Advertising volume growth accelerated to 26 per cent year-on-year, Morgan Stanley pointed out, showing Google was well on top of the evolution of the market beyond personal computers to smartphones and tablets.
“Rather than struggling with a mobile transition, Google is benefitting from increased screen fragmentation,” the broker said.
Google reported its earnings after trade closed on Thursday.
The shares soared beyond the US$1,000 barrier in early trade on Friday, topping US$1,015 before settling at the close at US$1,011.41, up 13.8 per cent for the day.
The surge helped push the S&P 500 well beyond Thursday’s all-time closing high to a fresh record of 1,744.50, up 0.7 per cent for the day.

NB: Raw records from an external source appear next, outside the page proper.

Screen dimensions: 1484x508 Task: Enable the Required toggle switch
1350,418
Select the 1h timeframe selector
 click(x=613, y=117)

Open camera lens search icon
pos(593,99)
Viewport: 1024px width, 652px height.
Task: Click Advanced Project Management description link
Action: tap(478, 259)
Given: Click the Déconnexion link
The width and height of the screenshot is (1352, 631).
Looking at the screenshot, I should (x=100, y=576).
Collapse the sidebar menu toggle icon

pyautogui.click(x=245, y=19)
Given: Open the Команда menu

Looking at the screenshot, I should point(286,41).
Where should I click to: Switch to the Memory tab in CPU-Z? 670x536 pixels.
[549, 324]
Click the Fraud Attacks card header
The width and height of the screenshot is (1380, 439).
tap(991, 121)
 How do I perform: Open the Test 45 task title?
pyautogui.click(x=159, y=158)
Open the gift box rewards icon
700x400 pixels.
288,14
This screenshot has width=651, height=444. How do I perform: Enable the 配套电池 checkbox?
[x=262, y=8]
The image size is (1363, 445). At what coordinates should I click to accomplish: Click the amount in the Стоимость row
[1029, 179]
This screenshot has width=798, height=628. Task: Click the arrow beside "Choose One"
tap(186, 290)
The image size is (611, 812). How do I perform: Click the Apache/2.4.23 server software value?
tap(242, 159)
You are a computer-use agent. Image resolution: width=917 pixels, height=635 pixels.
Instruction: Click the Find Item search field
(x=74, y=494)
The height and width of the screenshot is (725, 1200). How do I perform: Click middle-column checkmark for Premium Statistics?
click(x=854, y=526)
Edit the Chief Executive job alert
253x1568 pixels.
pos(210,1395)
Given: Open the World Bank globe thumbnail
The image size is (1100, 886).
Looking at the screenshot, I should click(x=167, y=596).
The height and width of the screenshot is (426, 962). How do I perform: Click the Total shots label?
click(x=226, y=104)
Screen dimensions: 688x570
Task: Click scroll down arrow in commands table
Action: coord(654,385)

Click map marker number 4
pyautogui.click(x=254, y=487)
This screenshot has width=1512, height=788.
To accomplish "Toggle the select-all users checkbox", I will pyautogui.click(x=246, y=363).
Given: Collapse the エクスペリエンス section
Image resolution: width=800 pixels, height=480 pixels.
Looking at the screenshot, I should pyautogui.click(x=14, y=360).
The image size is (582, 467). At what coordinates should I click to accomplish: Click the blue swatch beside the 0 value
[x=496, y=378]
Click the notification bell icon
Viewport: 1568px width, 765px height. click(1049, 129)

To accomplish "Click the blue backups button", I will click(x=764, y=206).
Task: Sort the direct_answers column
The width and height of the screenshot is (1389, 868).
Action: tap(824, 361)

Google’s success helped pull shares of other technology firms up as well, with social networking leader Facebook rising 3.8 per cent, online retail power Amazon up 5.8 per cent, and Yahoo 2.0 per cent.
Together they helped drive the Nasdaq Composite index to a 1.3 per cent gain raising it to 3,914.28, the highest level since September 2000.
Google reported on Thursday a 36 per cent jump in its third-quarter net profit to US$2.97 billion, or US$8.75 a share. Revenues also beat forecasts with a 12 per cent jump year-on-year.
Analysts said it was doing well in all areas of business, and had proven its ability to profit from its Android smartphone platform.
“We are closing in on our goal of a beautiful, simple, and intuitive experience regardless of your device,” Google chief Larry Page told analysts.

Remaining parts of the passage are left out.